Sunday, September 23, 2007

Sunday word, 23 Sep 2007

25th Sunday of the Year (23Sep2007) Am 8.4-7; Ps 113; 1Tm 2.1-8; Lk 16. 1-13
Homily of Fr. Paul Panaretos, S.J.

Lemonade of Crisis


Today’s gospel reading, a maze for 21st-century hearers and readers, can entangle us, but it does not have to. Its parable Jesus used to reveal that giving alms in faith draws us closer to God.

To forgo giving to those in need is always easy. We also read stories in the media about people who give fraudulent alms and about nations, who pledge millions to help victims of disasters, but their money never follows their pledges. Sadly, many individuals and nations are not reliable./1/ Jesus’ parable is about being reliable in the sense of being faithful and true. Jesus revealed himself as the faithful and true witness/2/ of divine fidelity. How can we best appreciate this parable?

First, Jesus told this parable to teach his disciples. Jesus taught his disciples with positive encourage-ment. A saying most of us have used is one way to appreciate his kind of encouragement: “If you are given lemons, then make lemonade.” Lemons are sour, so lemons easily stand for crises in our lives. We can wilt before crises, or we can respond in positive ways, which “making lemonade” suggests.

The crisis in Jesus’ parable is essential to it. The master of the household occasioned the crisis, when he demanded his squandering steward, “Prepare a full account of your stewardship, because you can no longer be my steward.” The steward was finished, so his master could only applaud the way the steward responded to his crisis, his final accounting, his visitation by his lord. His scattering possessions, which occasioned his dismissal, now occasioned his acceptance by those for whom he reduced their payments.

Jesus did not reverse the Seventh Commandment, You shall not steal. Remember, the squandering steward was finished. Instead, Jesus encouraged his disciples--then, and us now--to be more resourceful, more prudent and more clever in our response to our risen Lord, who visits us to invite us to join him to proclaim his gospel. Further, we disciples ought to use possessions of this world wisely in order to secure the most “real thing,” namely a share in God’s life.

→ **EXTRACTED RECORDS**:
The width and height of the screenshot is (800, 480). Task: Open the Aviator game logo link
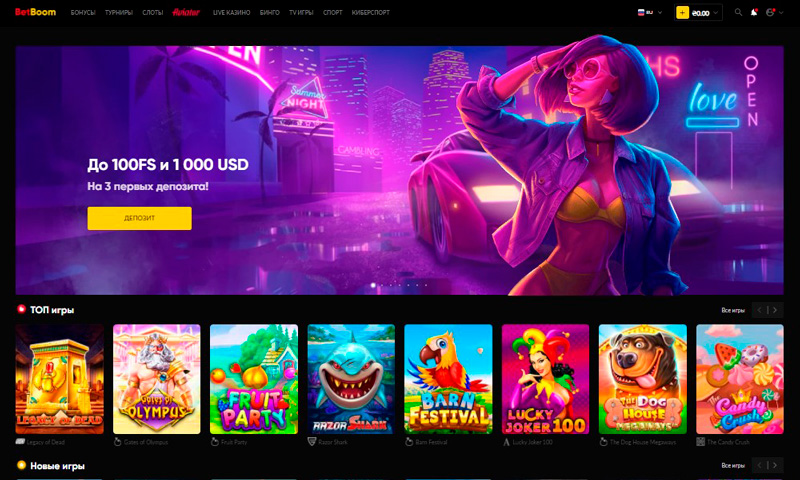(x=186, y=12)
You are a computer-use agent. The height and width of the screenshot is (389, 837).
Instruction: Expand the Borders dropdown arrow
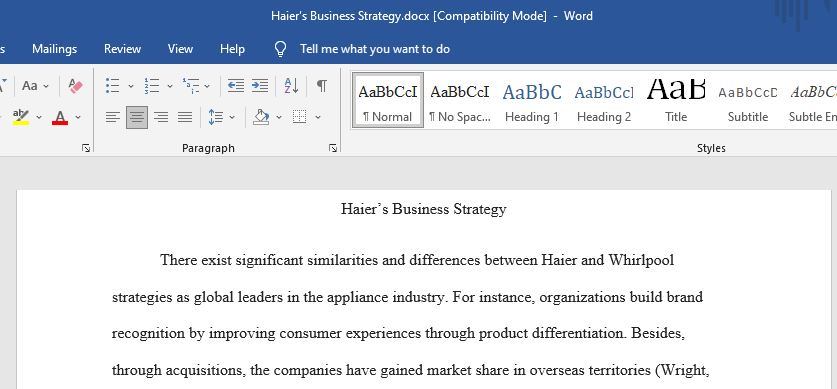click(x=318, y=117)
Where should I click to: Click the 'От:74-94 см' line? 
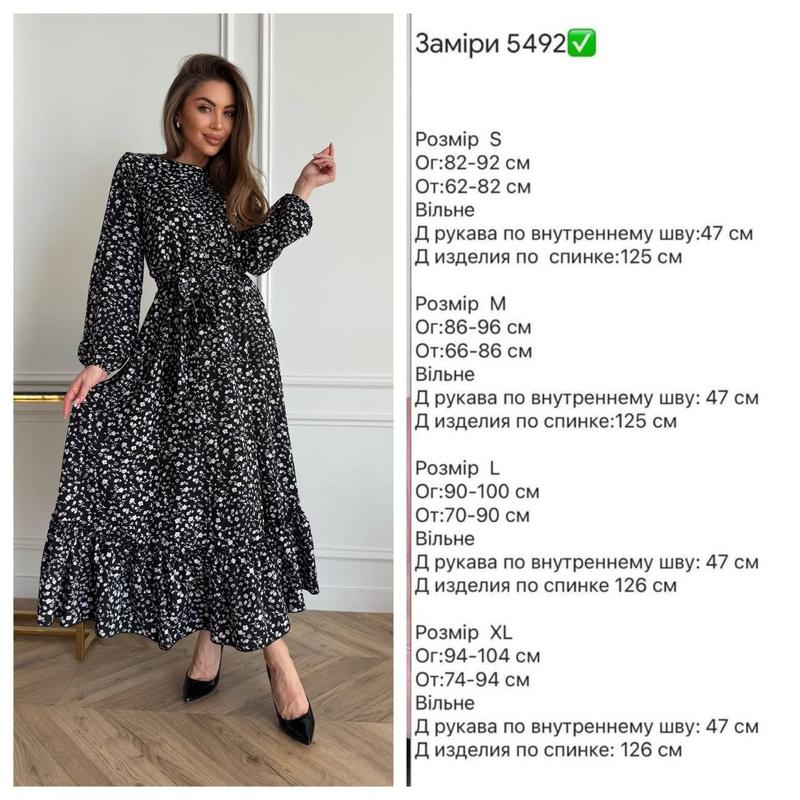coord(472,680)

→ **REQUIREMENT 1**:
Which saying does the homily use to illustrate Jesus' kind of encouragement?
→ **REQUIREMENT 2**:
Duplicate everything in the homily from "The crisis in" down to "reduced their payments.".

→ **TASK RESULT 1**:
"If you are given lemons, then make lemonade."

→ **TASK RESULT 2**:
The crisis in Jesus’ parable is essential to it. The master of the household occasioned the crisis, when he demanded his squandering steward, “Prepare a full account of your stewardship, because you can no longer be my steward.” The steward was finished, so his master could only applaud the way the steward responded to his crisis, his final accounting, his visitation by his lord. His scattering possessions, which occasioned his dismissal, now occasioned his acceptance by those for whom he reduced their payments.